### Exercise details
Once every line in the data that follows has been checked for the word "computer", give only the number of lines that hold it.

### Records provided
----

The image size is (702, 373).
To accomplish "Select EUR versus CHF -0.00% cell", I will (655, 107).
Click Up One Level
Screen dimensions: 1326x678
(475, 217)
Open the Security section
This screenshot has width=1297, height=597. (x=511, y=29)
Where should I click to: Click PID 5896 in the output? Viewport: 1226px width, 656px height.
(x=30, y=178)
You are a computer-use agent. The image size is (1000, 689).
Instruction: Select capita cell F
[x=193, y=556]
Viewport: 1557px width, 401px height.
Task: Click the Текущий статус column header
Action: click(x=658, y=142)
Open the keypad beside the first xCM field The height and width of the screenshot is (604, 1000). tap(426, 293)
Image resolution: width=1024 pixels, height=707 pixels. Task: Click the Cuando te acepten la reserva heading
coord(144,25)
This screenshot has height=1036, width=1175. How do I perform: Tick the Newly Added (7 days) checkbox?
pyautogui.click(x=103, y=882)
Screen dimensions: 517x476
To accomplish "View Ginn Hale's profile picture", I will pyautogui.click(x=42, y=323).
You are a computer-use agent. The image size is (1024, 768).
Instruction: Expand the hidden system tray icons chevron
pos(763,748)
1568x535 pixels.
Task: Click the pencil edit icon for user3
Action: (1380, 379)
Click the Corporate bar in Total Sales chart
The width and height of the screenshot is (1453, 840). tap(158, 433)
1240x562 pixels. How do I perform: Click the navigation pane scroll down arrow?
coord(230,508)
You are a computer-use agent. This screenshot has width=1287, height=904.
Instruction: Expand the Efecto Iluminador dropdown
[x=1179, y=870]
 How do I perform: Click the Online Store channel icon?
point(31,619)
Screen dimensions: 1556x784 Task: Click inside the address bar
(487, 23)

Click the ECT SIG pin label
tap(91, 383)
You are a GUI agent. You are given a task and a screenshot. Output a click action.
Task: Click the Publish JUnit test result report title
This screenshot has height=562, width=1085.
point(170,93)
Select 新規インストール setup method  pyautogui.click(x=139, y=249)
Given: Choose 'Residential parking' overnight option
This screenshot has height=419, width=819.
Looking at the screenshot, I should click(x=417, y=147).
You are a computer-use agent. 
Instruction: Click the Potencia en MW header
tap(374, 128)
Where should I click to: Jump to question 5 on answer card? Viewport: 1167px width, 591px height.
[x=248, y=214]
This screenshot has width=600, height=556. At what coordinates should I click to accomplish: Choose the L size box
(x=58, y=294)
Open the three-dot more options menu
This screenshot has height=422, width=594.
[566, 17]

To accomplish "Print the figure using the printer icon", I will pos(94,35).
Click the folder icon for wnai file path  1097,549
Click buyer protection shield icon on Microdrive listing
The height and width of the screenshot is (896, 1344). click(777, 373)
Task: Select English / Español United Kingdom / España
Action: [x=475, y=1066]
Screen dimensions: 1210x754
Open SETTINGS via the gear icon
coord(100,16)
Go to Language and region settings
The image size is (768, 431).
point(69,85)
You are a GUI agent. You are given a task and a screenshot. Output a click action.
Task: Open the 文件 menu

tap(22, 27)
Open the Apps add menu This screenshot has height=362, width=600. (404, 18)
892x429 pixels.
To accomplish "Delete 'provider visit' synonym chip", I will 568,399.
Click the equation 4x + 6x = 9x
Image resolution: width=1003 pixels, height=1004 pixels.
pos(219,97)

----

### Worked solution
4